**Set problem A:**
Lay out the four rows that come after the commit diff as a JSON list of strings, one string per line, with blank lines left out. Leave the pictures out of the answer.

**Excerpt provided:**
● ● ●

* Fixes to examples

2015-01-26 13:26:42 +11:00 · 2015-01-26 13:26:42 +11:00 · 00974959a9
parent 9d3afba255
commit 00974959a9
1 changed files with 11 additions and 16 deletions
--- a/docs/source/index.rst
+++ b/docs/source/index.rst
@ -152,11 +152,11 @@ cosine metric:
    >>> print('50-60', ', '.join(w.orth_ for w in words[50:60]))
    50-60 counselled, bragged, backtracked, caucused, refiled, dueled, mused, dissented, yearned, confesses
    >>> print('100-110', ', '.join(w.orth_ for w in words[100:110]))
-    cabled, ducked, sentenced, perjured, absconded, bargained, overstayed, clerked, confided, sympathizes
+    100-110 cabled, ducked, sentenced, perjured, absconded, bargained, overstayed, clerked, confided, sympathizes
    >>> print('1000-1010', ', '.join(w.orth_ for w in words[1000:1010]))
-    scorned, baled, righted, requested, swindled, posited, firebombed, slimed, deferred, sagged
-    >>> print(', '.join(w.orth_ for w in words[50000:50010]))
-    fb, ford, systems, puck, anglers, ik, tabloid, dirty, rims, artists
+    1000-1010 scorned, baled, righted, requested, swindled, posited, firebombed, slimed, deferred, sagged
+    >>> print('50000-50010', ', '.join(w.orth_ for w in words[50000:50010]))

● ● ●

**Data shown:**
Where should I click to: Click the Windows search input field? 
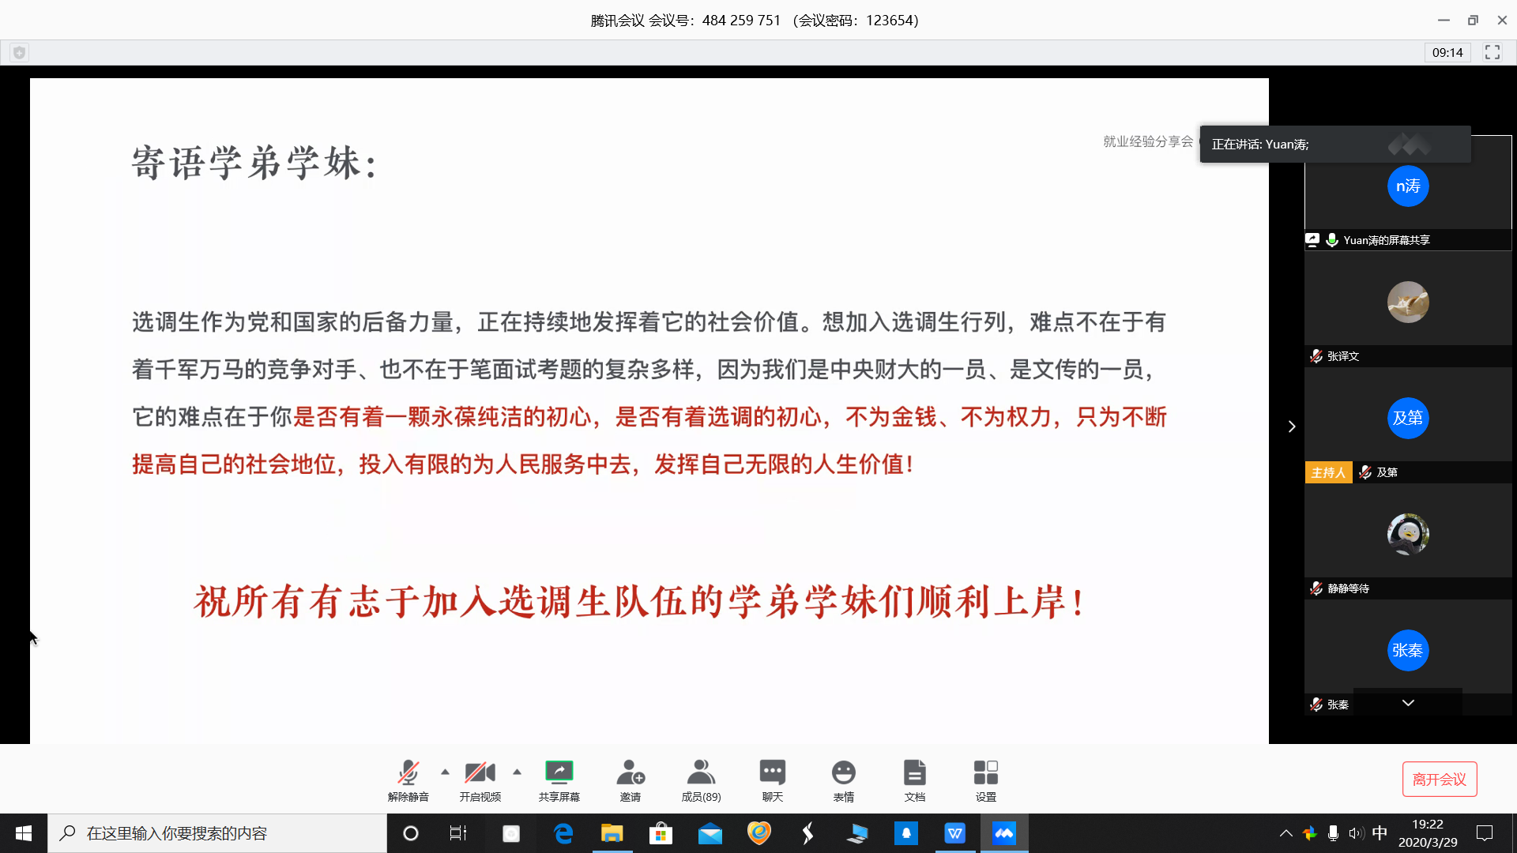click(217, 833)
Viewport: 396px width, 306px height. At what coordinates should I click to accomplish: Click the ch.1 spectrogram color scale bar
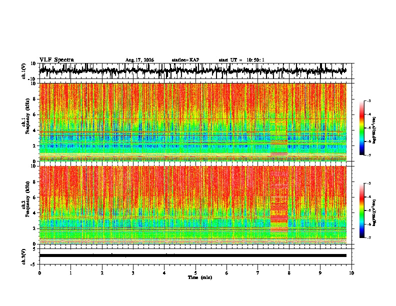pos(362,128)
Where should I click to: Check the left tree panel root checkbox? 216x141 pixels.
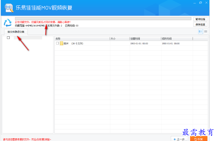(x=8, y=38)
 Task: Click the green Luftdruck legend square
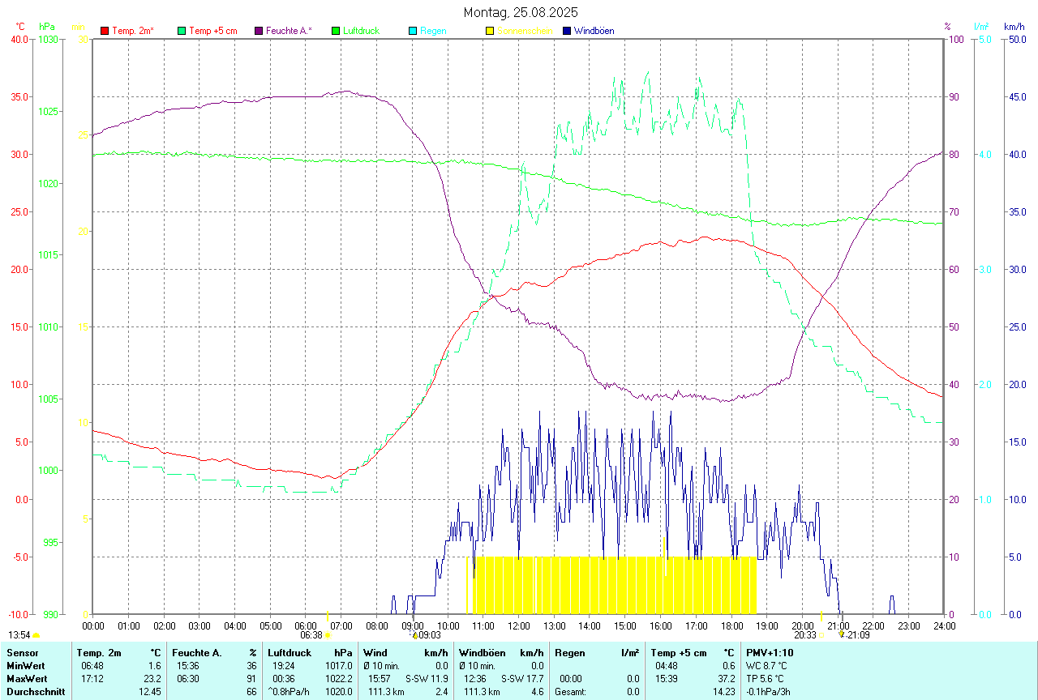coord(336,31)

● ● ●

**Set problem B:**
Duplicate everything in the commit diff from "2015-01-26 13:26:42 +11:00 · 2015-01-26" down to "w in words[1000:1010]))".

**Right answer A:**
[
  "Where should I click to: Click the Windows search input field? ",
  "click(217, 833)",
  "Viewport: 396px width, 306px height. At what coordinates should I click to accomplish: Click the ch.1 spectrogram color scale bar",
  "pos(362,128)",
  "Where should I click to: Check the left tree panel root checkbox? 216x141 pixels.",
  "(x=8, y=38)",
  " Task: Click the green Luftdruck legend square",
  "coord(336,31)"
]

**Right answer B:**
2015-01-26 13:26:42 +11:00 · 2015-01-26 13:26:42 +11:00 · 00974959a9
parent 9d3afba255
commit 00974959a9
1 changed files with 11 additions and 16 deletions
--- a/docs/source/index.rst
+++ b/docs/source/index.rst
@ -152,11 +152,11 @@ cosine metric:
    >>> print('50-60', ', '.join(w.orth_ for w in words[50:60]))
    50-60 counselled, bragged, backtracked, caucused, refiled, dueled, mused, dissented, yearned, confesses
    >>> print('100-110', ', '.join(w.orth_ for w in words[100:110]))
-    cabled, ducked, sentenced, perjured, absconded, bargained, overstayed, clerked, confided, sympathizes
+    100-110 cabled, ducked, sentenced, perjured, absconded, bargained, overstayed, clerked, confided, sympathizes
    >>> print('1000-1010', ', '.join(w.orth_ for w in words[1000:1010]))